When Your Manager Watches You Work

"Can I watch you work?"

It is one of the scariest questions that a manager can ask.

We were just leaving our daily meeting and I was excited to start work on a fresh web application penetration test when my new manager took me aside and broad sided me with that question. He was a good manager, but he had never done penetration testing before.

Run! Abort! Women and children first! I thought.

Sure! I said.

My natural fear was twofold.

First, real ethical hacking (or "penetration testing") is nothing like the hacking in movies or TV shows. There aren’t blinking firewall boxes that show a completion percentage for your hacking progress. There aren’t fancy, 3-D visual displays of hex data. Two people never type on the same keyboard while windows flash rapidly on and off the screen. And a special light doesn't turn on when malware activates.

In real life, ethical hacking is nine parts boring code review and parameter manipulation to every one part of exciting exploitation.

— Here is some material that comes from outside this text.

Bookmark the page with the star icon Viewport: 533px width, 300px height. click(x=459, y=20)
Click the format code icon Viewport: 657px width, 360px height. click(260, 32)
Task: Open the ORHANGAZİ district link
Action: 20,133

Moreover, the "exciting exploitation" phase simply results in different text on your screen - no confetti or cheering throngs.

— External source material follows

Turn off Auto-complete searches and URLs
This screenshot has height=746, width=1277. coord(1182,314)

Second, I was concerned I wouldn't find any noteworthy vulnerabilities. And if that happened, would my less technical manager understand the hard work and advanced skills (humility is my strong suit) that went into the process or would he focus more on the lack of interesting results?

But, what else could I have said?

So, we both walked back to my desk and made small talk while I set up my environment (opening BurpSuite, configuring log and save files, loading appropriate extensions, etc.).

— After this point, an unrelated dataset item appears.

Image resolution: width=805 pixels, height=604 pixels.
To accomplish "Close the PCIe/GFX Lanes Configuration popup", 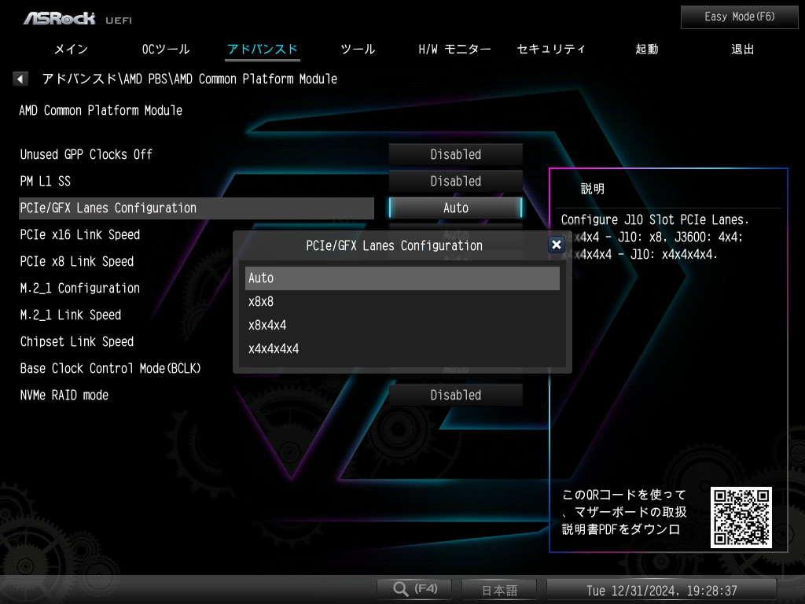I will coord(556,245).
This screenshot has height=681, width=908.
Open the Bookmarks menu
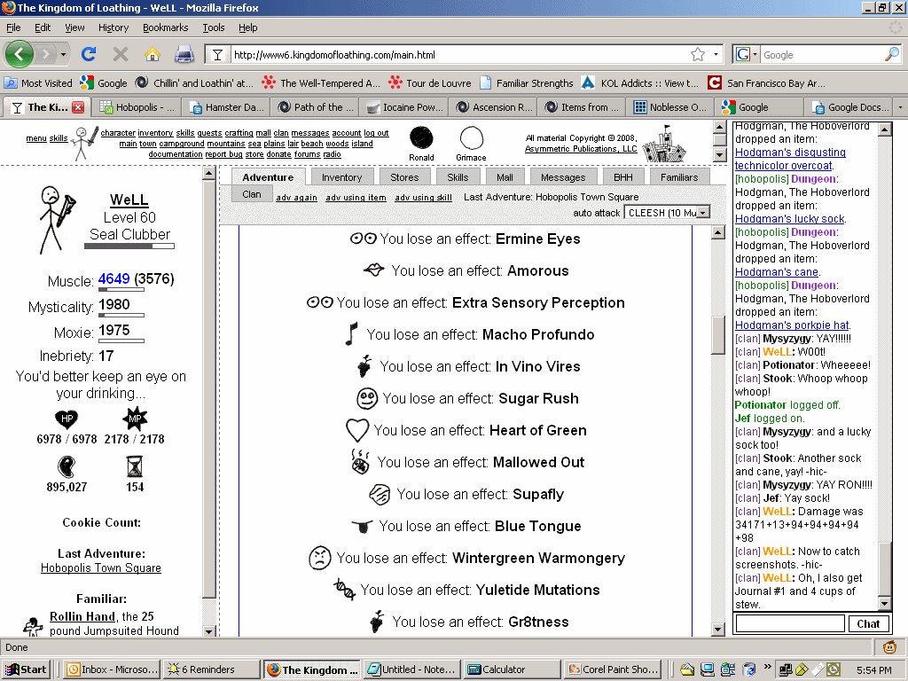tap(165, 27)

Finally, I opened the target website and tried to set appropriate expectations with him about the upcoming test.

As it turns out, though, I shouldn't have bothered.

As with most website tests, I started at the login page. I wanted to see if I could bypass the login controls without valid credentials. So, I showed my manager how to test the login for classic SQL injection attacks by submitting username and password combinations with SQL query syntax.

Nothing worked - no SQL injection vulnerability at the login.

However, while we tested, I noted that the error message displayed at the login form "Invalid Credentials" was taken from the URL. In other words, after a failed login, the URL in the browser bar would change to something like the following:

[domain].com/login?error=Invalid+Credentials        

After we completed the SQL tests, I drew my manager's attention to this phenomenon. I showed him how changing the URL parameter resulted in a change in the resulting error message. He seemed a little confused, until I made the custom message below appear in big red letters at the top of the login form.

[domain].com/login?error=We+Need+More+Cowbell        

"What does that do?" my manager asked. "Is that a vulnerability?"

Not yet, I explained. This is a common trick that developers use to allow arbitrary error messages down the road without needing to make a major code update. It is only a vulnerability if we can inject JavaScript into it.

I showed him an example.

[domain].com/login?error=We+Need+More+Cowbell<script>alert('XSS')</script>        

Having done scores of penetration tests at this point, I was accustomed to working for hours and pursuing multiple false trails before finding a significant issue. So, I was as surprised as my manager when I submitted the URL above and a browser alert box appeared, displaying the message 'XSS' in big, bold letters.

"So, that's a vulnerability?" asked my manager excited.

Very much, I replied.

We quickly expanded the exploit. I showed my manager how I could write JavaScript code to change the target of the login form, thereby creating a malicious link. If I sent my link to another user of the system, while appropriately obfuscating my injected code with URL encoding, they would submit their login credentials on the legitimate website - but instead of sending their password to the system itself, they would send it to me. A simple redirect to the original error message would hide my involvement - and the user would think he just fat-fingered his password and try again.

We were 10 minutes into testing.

I hadn't even logged into the system yet.

But, we found a high risk issue.

As I documented the finding, my manager wandered off - clearly impressed and excited to share the story of "our" finding.

Meanwhile, I dialed the number of our client to inform them of the high risk issue while thinking that I may need to set appropriate expectations with my manager again for next time.

Otherwise, he would walk away thinking that hacking is just like the movies.